If your deployment has more than one MDM Enrollment Server, do not perform this step because the URL in the SCP is for the load balancer. For information about modifying SCPs, see Modify an MDM Active Directory Service Connection Point.
Open Active Directory Users and Computers, expand <domain name>, and then select SCMDM Infrastructure Groups (<instance name>).
In the right pane, right-click SCMDMEnrollmentServers (<instance name>), and then select Properties.
In the SCMDMEnrollmentServers (<instance name>) dialog box, on the Members tab, select the computer object for MDM Enrollment Server, and then select Remove.
Warning
Remove only the computer object from the SCMDMEnrollmentServers infrastructure group membership; do not remove the infrastructure group itself.
On the new server, install all of the prerequisite hardware and software as described in System Requirements for MDM Servers and Managed Devices and Configuring Infrastructure for MDM Deployment.
Install MDM Enrollment Server as described in Step 2: Installing MDM Enrollment Server. You can also install the Administrator Tools on MDM Enrollment Server, if necessary.
Recovering from an MDM Gateway Server Failure
If your deployment uses a single MDM Gateway Server computer, then client devices will not be able to connect while you are restoring the server. To recover an MDM Gateway Server from failure, follow these steps:
Install all of the prerequisite hardware and software as described in System Requirements for MDM Servers and Managed Devices and Configuring Infrastructure for MDM Deployment.
Create the gateway certificate and install MDM Gateway Server as described in Step 5: Installing MDM Gateway Server.
If you use the same server name, IP address, and FQDN, then the Gateway Management node in MDM console should connect successfully.

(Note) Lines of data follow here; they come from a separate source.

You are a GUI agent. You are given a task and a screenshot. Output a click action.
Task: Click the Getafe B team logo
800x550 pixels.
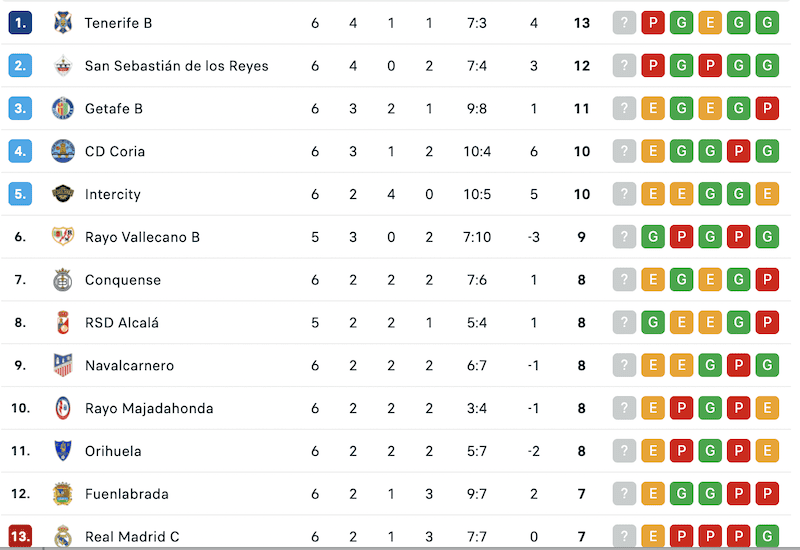pos(63,109)
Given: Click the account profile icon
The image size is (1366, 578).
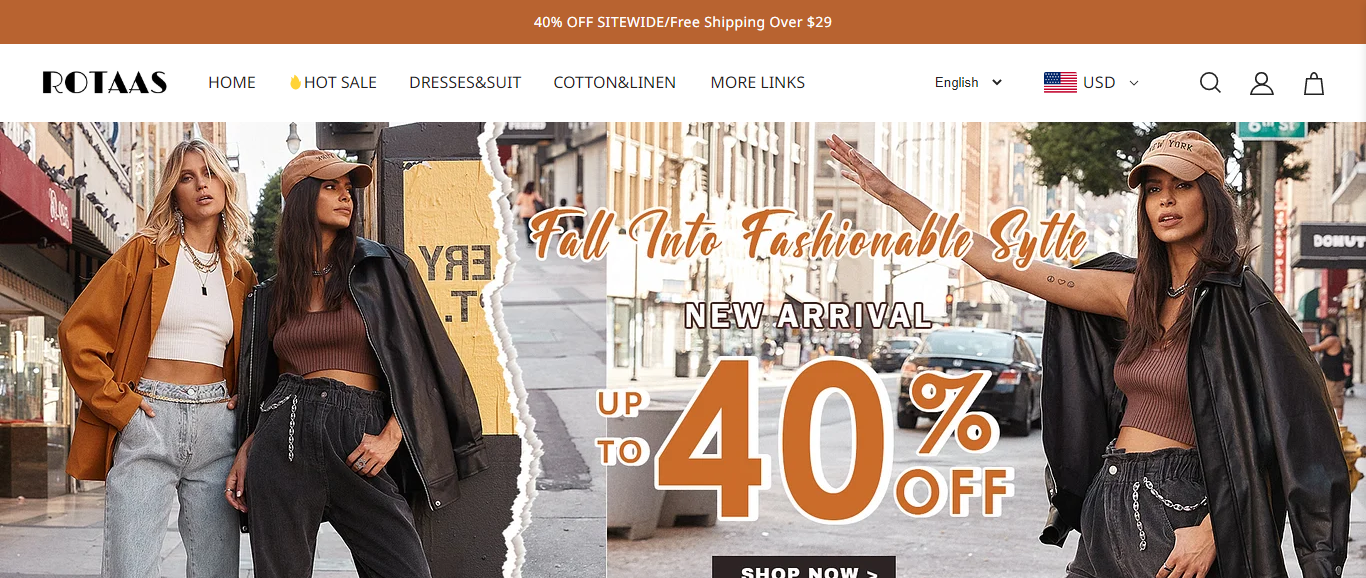Looking at the screenshot, I should [1262, 83].
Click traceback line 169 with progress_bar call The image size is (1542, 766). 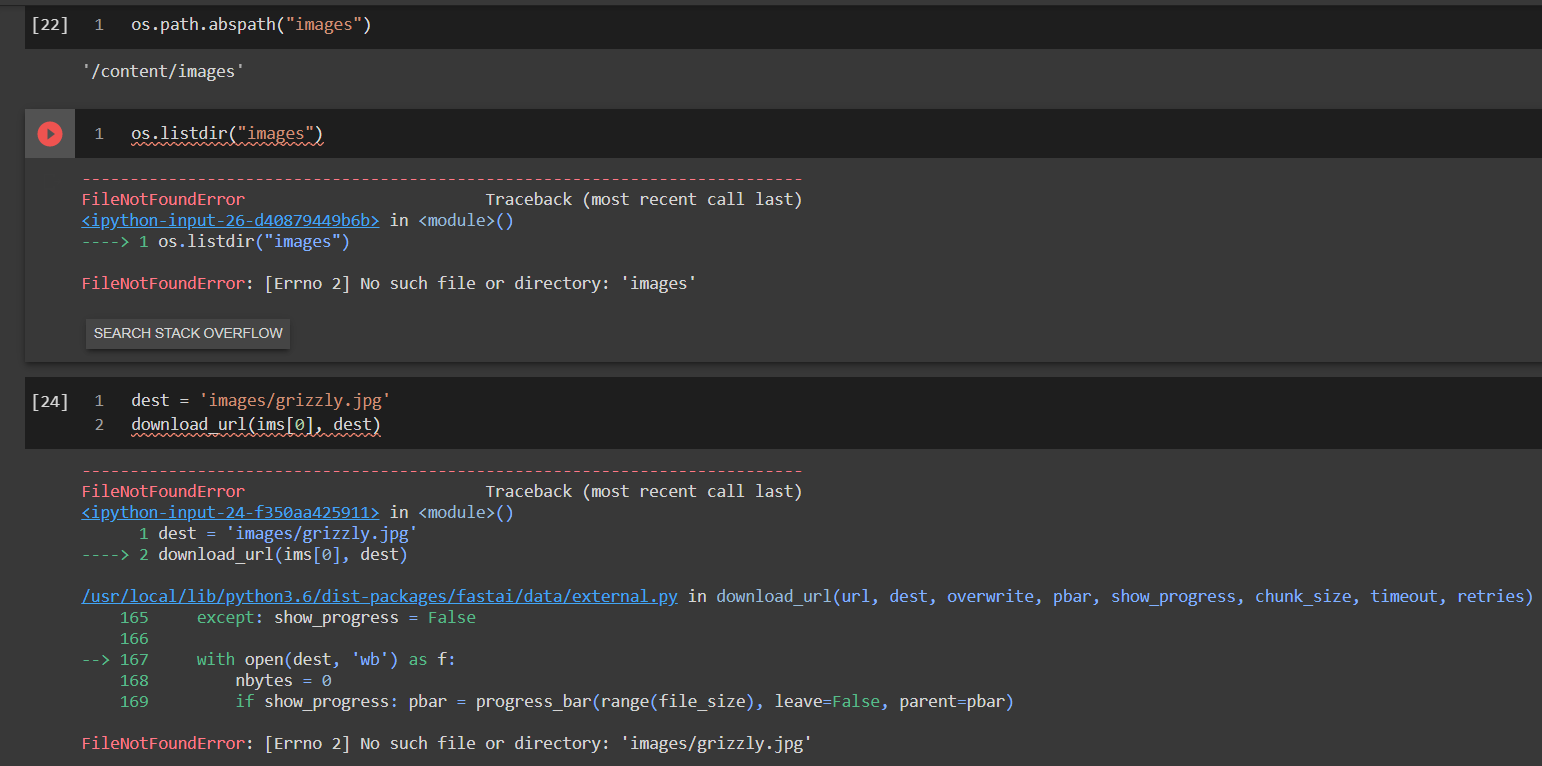tap(624, 702)
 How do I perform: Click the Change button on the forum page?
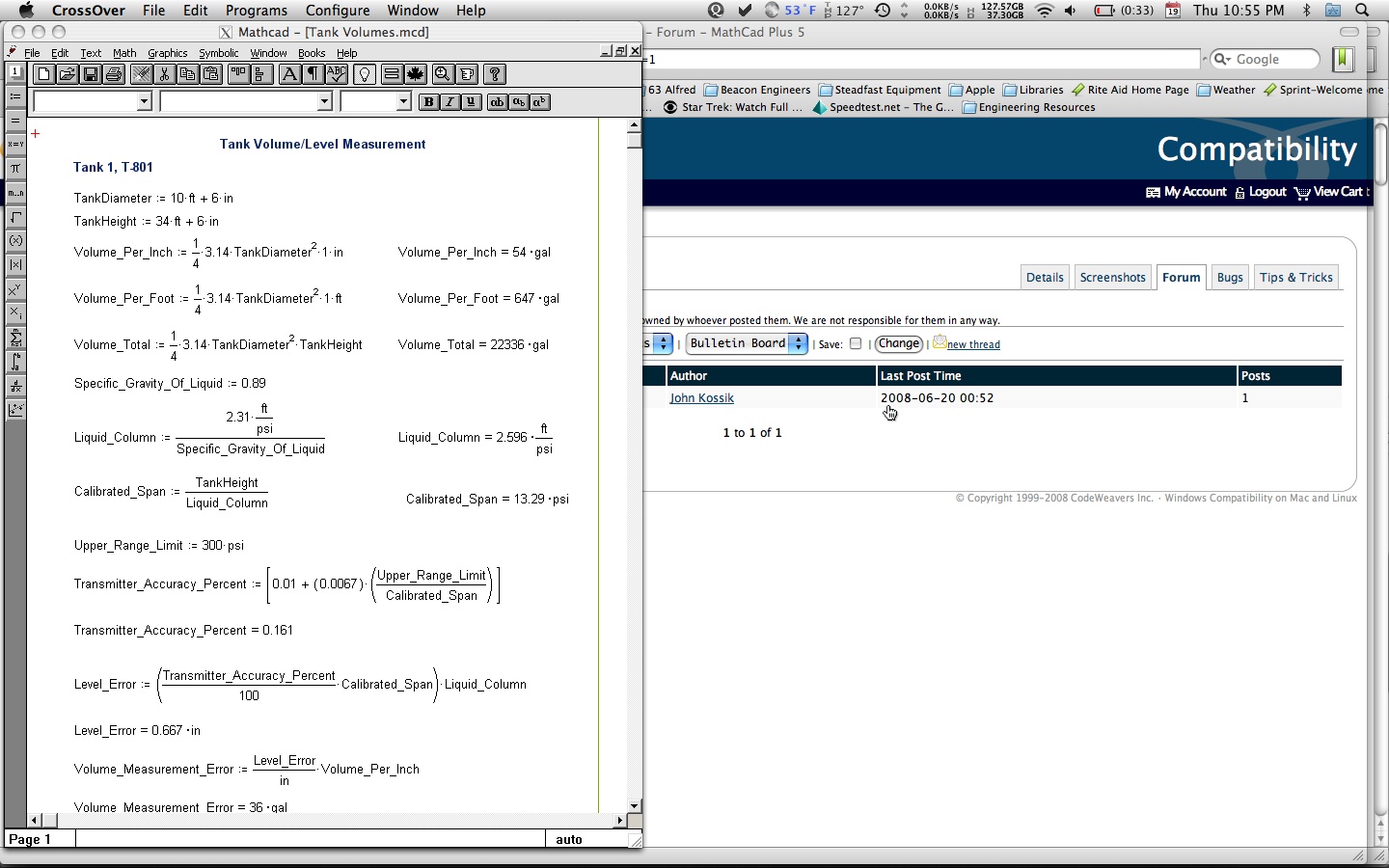tap(898, 343)
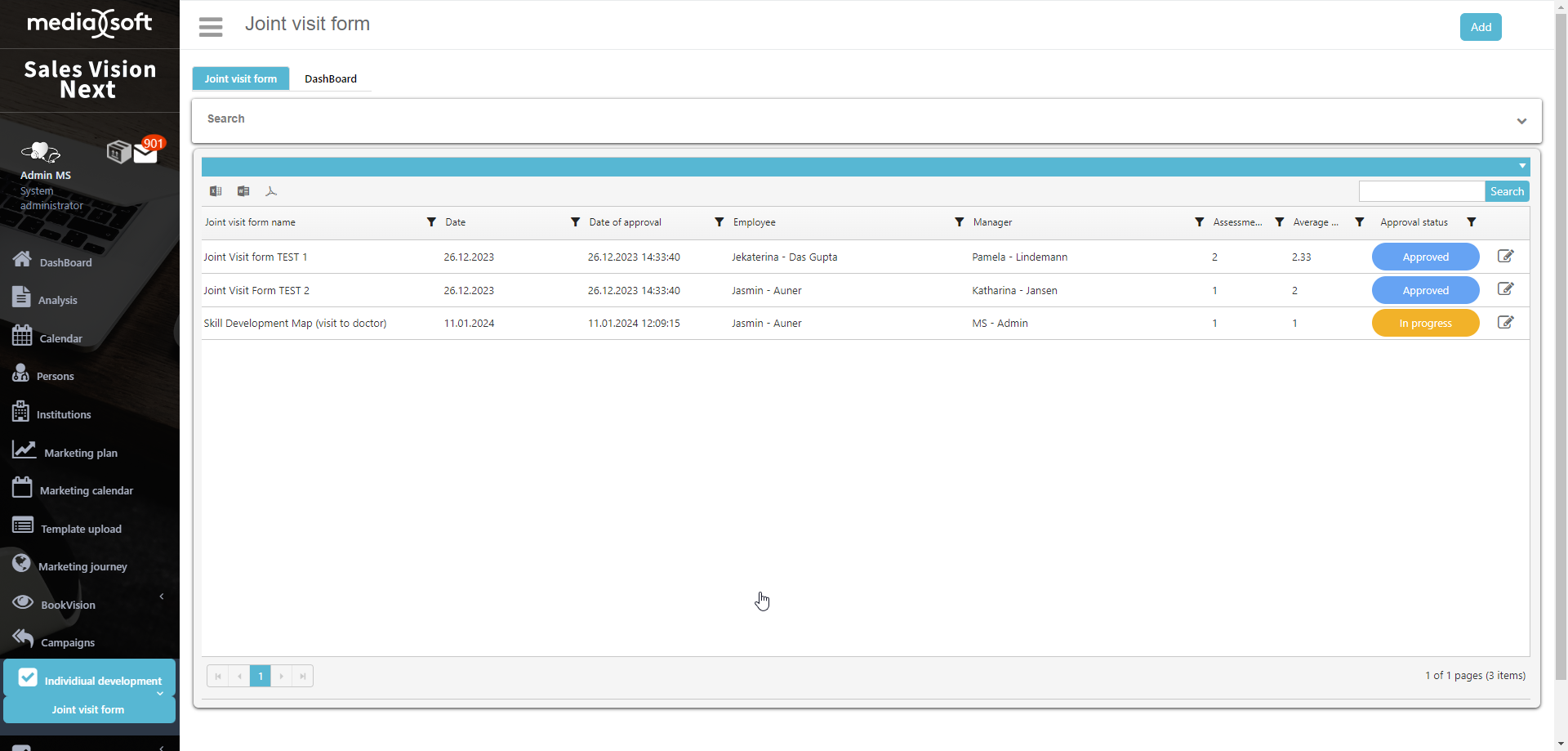Click the package box icon in sidebar

(x=118, y=152)
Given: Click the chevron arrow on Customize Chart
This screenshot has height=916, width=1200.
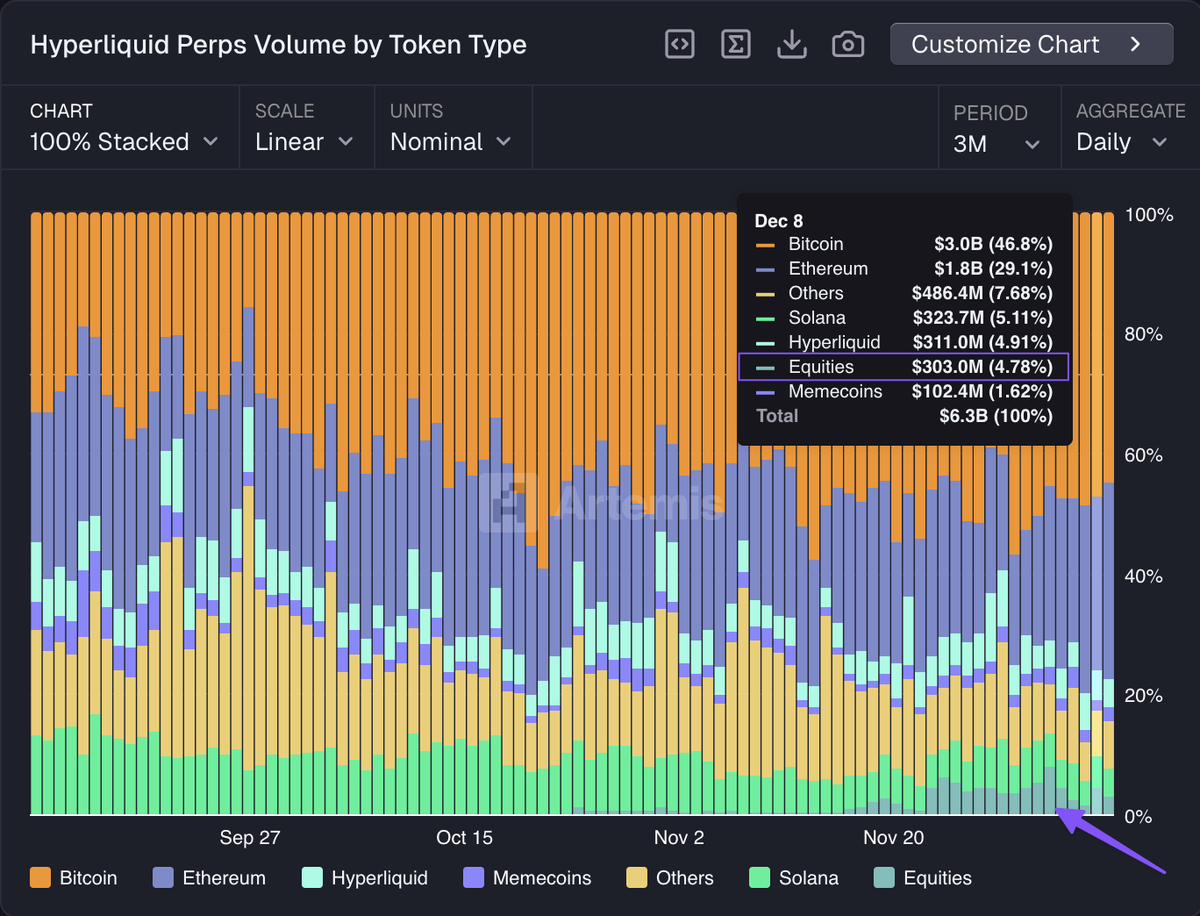Looking at the screenshot, I should 1135,44.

If you use a different server name, IP address, or FQDN, then delete the Gateway Management node from MDM console, and run the Add MDM Gateway Wizard to add the new configuration information.Note
Make sure that an ‘A’ record exists in DNS for the new server; or, modify an existing record to reference the new server if the new MDM Gateway Server is using a new external IP address.
If your deployment uses an array of MDM Gateway Server computers, then follow these steps to recover from an MDM Gateway Server failure:
Make sure that the DNS or the gateway routing tables are updated so that client devices can connect to the next MDM Gateway Server.
Create the gateway certificate and install MDM Gateway Server as described in Step 5: Installing MDM Gateway Server.
If you use the same server names, IP addresses, and FQDNs, then the Gateway Management nodes in MDM Console should connect successfully.
If you use different server names, IP addresses, or FQDNs, then delete the Gateway Management nodes from MDM Console, and run the Add MDM Gateway Wizard to add the new configuration information for each MDM Gateway Server.Note
Make sure that an ‘A’ record exists in DNS for the new server; or, modify an existing record to reference the new server if the new MDM Gateway Server is using a new external IP address.
In Event Viewer, check the VPN Mobile Policy Engine to confirm that MDM Gateway Server received the configuration from MDM Device Management Server. Also check for VPN Mobile Connection events to confirm that devices are connecting to the new server.